CDC cuts COVID isolation period recommendation in half
The CDC on Monday shortened its recommended isolation time for people who test positive for COVID-19 from 10 days to five days if they're asymptomatic.
The big picture: Industries across the country are strained with employees in quarantine as Omicron cases surge. The new guidance seeks to balance "what we know about the spread of the virus and the protection provided by vaccination and booster doses," per CDC director Rochelle Walensky.
- The new guidance goes a step further than last week's recommendation for health care workers, which shortened their isolation from 10 days to seven days if they're asymptomatic.
Zoom in: The updated guidance advises that after the recommended isolation period, people should wear face masks for at least five days to "minimize the risk of infecting others."

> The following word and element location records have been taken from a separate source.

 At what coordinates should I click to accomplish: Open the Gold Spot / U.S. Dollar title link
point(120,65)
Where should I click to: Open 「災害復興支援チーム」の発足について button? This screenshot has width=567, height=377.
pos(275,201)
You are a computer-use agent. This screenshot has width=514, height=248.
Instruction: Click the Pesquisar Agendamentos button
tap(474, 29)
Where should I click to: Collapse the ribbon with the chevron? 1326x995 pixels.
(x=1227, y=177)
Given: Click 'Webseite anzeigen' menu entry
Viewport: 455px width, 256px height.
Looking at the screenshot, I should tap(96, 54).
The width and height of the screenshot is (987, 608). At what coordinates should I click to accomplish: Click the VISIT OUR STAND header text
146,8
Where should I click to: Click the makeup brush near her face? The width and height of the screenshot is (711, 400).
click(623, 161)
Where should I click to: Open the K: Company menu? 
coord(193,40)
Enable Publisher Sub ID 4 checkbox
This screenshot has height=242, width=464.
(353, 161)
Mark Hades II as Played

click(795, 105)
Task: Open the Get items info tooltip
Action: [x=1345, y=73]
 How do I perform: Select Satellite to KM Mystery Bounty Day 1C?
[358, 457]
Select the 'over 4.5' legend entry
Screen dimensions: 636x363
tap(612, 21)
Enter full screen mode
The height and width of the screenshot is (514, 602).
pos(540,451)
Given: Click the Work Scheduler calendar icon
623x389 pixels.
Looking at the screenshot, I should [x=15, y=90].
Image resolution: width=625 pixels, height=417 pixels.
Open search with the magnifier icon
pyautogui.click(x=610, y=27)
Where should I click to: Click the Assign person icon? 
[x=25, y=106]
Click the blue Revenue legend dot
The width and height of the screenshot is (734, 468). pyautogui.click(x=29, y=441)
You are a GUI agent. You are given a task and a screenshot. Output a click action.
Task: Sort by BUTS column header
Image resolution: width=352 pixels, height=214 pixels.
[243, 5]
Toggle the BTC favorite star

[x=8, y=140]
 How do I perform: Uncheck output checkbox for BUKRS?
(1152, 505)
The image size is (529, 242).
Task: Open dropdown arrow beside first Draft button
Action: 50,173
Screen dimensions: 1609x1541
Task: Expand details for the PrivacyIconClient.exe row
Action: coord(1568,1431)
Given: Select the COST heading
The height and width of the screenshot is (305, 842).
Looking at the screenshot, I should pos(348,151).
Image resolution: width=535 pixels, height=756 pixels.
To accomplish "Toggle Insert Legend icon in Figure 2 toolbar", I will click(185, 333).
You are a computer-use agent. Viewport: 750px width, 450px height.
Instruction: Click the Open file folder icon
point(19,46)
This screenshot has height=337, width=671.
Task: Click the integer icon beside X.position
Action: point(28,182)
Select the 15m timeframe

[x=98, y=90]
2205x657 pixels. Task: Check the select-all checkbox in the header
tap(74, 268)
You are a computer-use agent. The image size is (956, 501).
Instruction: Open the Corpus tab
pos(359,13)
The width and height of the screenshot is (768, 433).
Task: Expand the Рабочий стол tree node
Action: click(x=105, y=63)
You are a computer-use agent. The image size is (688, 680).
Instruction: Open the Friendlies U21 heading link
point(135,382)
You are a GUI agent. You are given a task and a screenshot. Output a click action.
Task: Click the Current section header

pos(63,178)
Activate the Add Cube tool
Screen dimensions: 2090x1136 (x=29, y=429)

- The CDC also shortened the quarantine period for those exposed to the virus who are unvaccinated or haven't received a booster to five days, followed by "strict mask use."
- Those have received a booster do not need to isolate after exposure but "should wear a mask for 10 days."
What they're saying: "The Omicron variant is spreading quickly and has the potential to impact all facets of our society," Walensky said in a statement.
- "Prevention is our best option," she added. "Get vaccinated, get boosted, wear a mask in public indoor settings in areas of substantial and high community transmission, and take a test before you gather."